The identification of novel mutations in COL1A1, COL1A2, and LEPRE1 genes in Chinese patients with osteogenesis imperfecta
- First Online:
- Cite this article as:
- Zhang, ZL., Zhang, H., Ke, Yh. et al. J Bone Miner Metab (2012) 30: 69. doi:10.1007/s00774-011-0284-6
- 639 Downloads
Dominant inheritance of osteogenesis imperfecta (OI) is caused by mutations in COL1A1 or COL1A2, the genes that encode type I collagen, and CRTAP, LEPRE1, PPIB, FKBP10, SERPINH1, and SP7 mutations were recently detected in a minority of patients with autosomal recessive OI. However, these findings have been mostly restricted to Western populations. The proportion of mutations and the correlations between genotype and phenotype in Chinese patients with OI are completely unknown. In this study, mutation analyses were performed for COL1A1, COL1A2, CRTAP, and LEPRE1 in a cohort of 58 unrelated Chinese patients with OI; the relationship between collagen type I mutations and clinical features was examined. A total of 56 heterozygous mutations were identified in COL1A1 and COL1A2, including 43 mutations in COL1A1 and 13 mutations in COL1A2. Among the 56 causative COL1A1 and COL1A2 mutations, 24 novel mutations were found, and 25 (44.6%) resulted in the substitution of a glycine within the Gly-X-Y triplet domain of the triple helix.
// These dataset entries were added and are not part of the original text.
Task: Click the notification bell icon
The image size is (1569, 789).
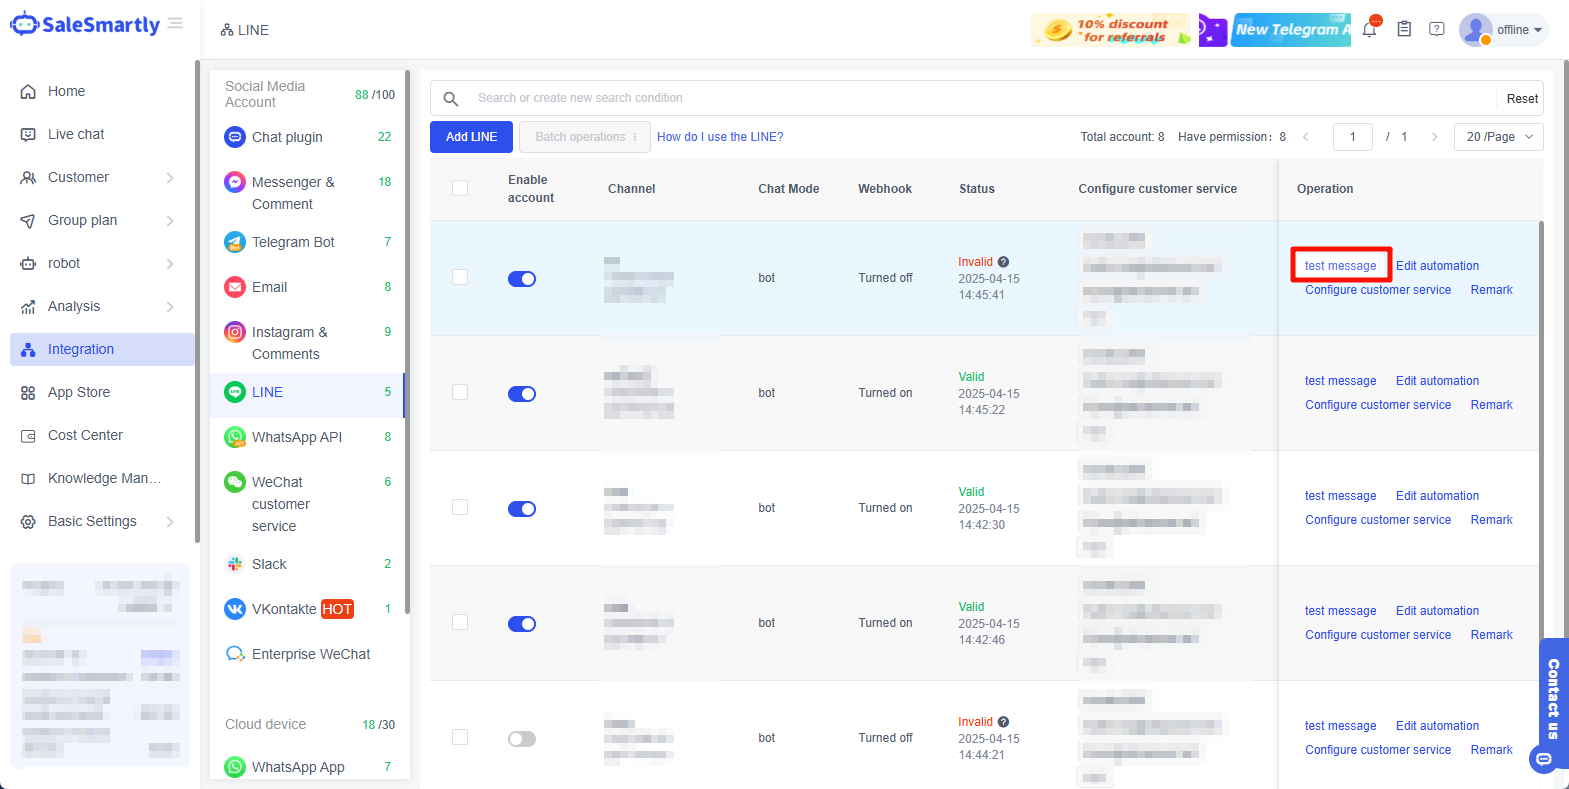Action: pyautogui.click(x=1369, y=30)
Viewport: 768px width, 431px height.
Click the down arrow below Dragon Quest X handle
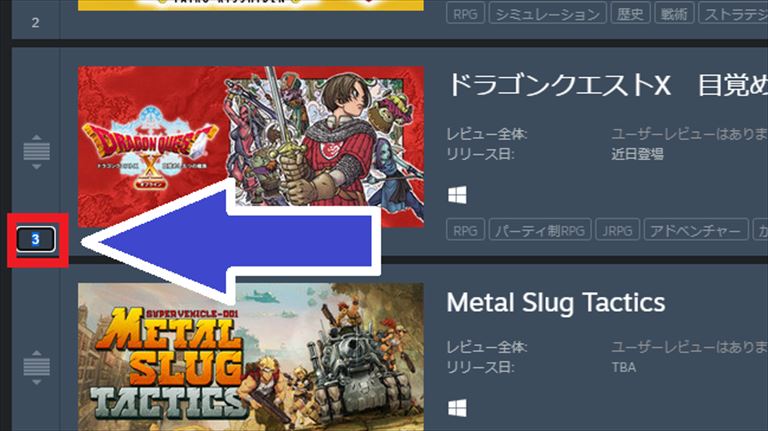pyautogui.click(x=37, y=167)
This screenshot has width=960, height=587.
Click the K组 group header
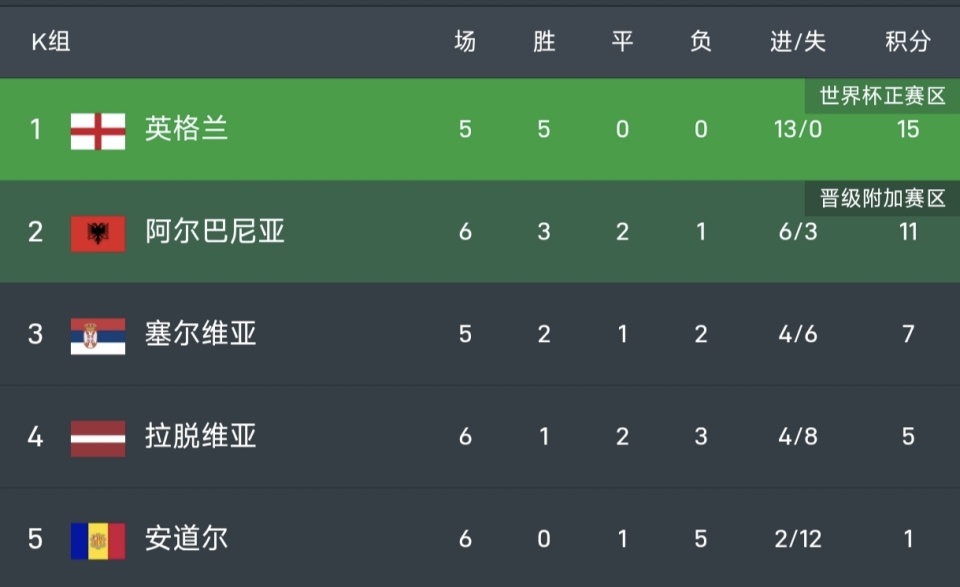(50, 42)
Compared with COL1A1 haploinsufficiency (n = 23), patients with mutations affecting glycine residues had a severe skeletal phenotype. In patients 18 years of age or older, on average patients with COL1A1 haploinsufficiency were taller and had higher femoral neck bone mineral density than with patients with helical mutations. Interestingly, we found two novel compound heterozygous mutations in the LEPRE1 gene in two unrelated families with autosomal recessive OI. Although the genotype–phenotype correlation is still unclear, our findings are useful to understand the genetic basis of Chinese patients with OI.